======== Provided information ========

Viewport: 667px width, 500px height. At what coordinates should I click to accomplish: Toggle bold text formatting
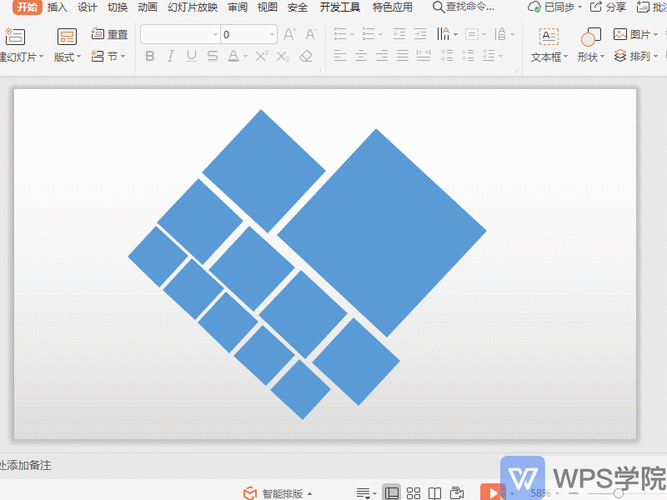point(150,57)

========
======== Provided information ========

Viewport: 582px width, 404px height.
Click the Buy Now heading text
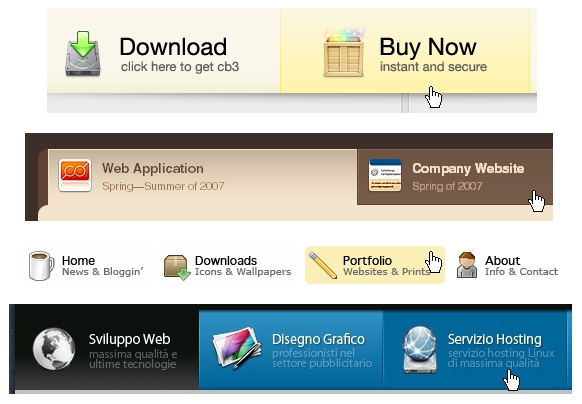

========
======== Provided information ========

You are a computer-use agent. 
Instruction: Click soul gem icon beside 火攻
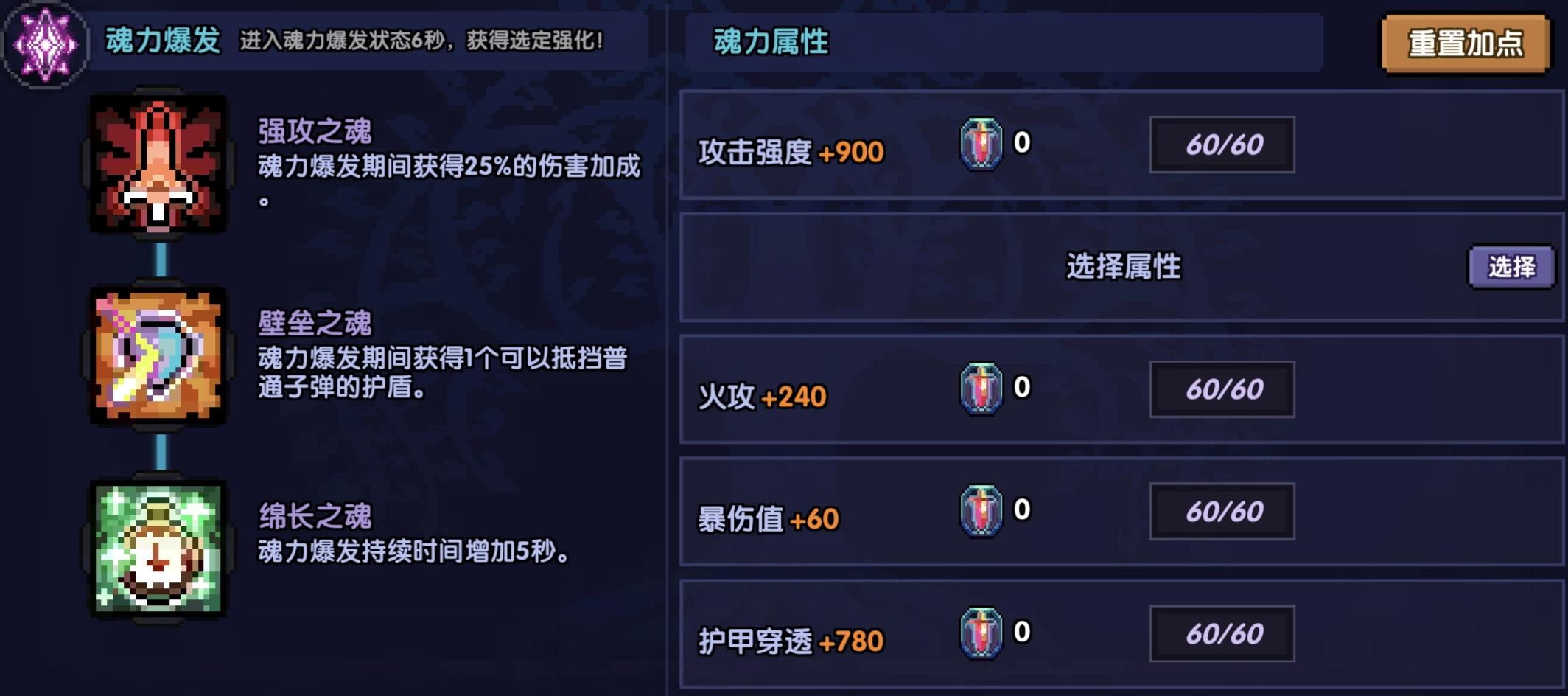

========

With the line that has "Viewport: 582px width, 404px height." as the first and the line that has "Click the Buy Now heading text" as the last, repeat exactly that run of lines above and no more.

Viewport: 582px width, 404px height.
Click the Buy Now heading text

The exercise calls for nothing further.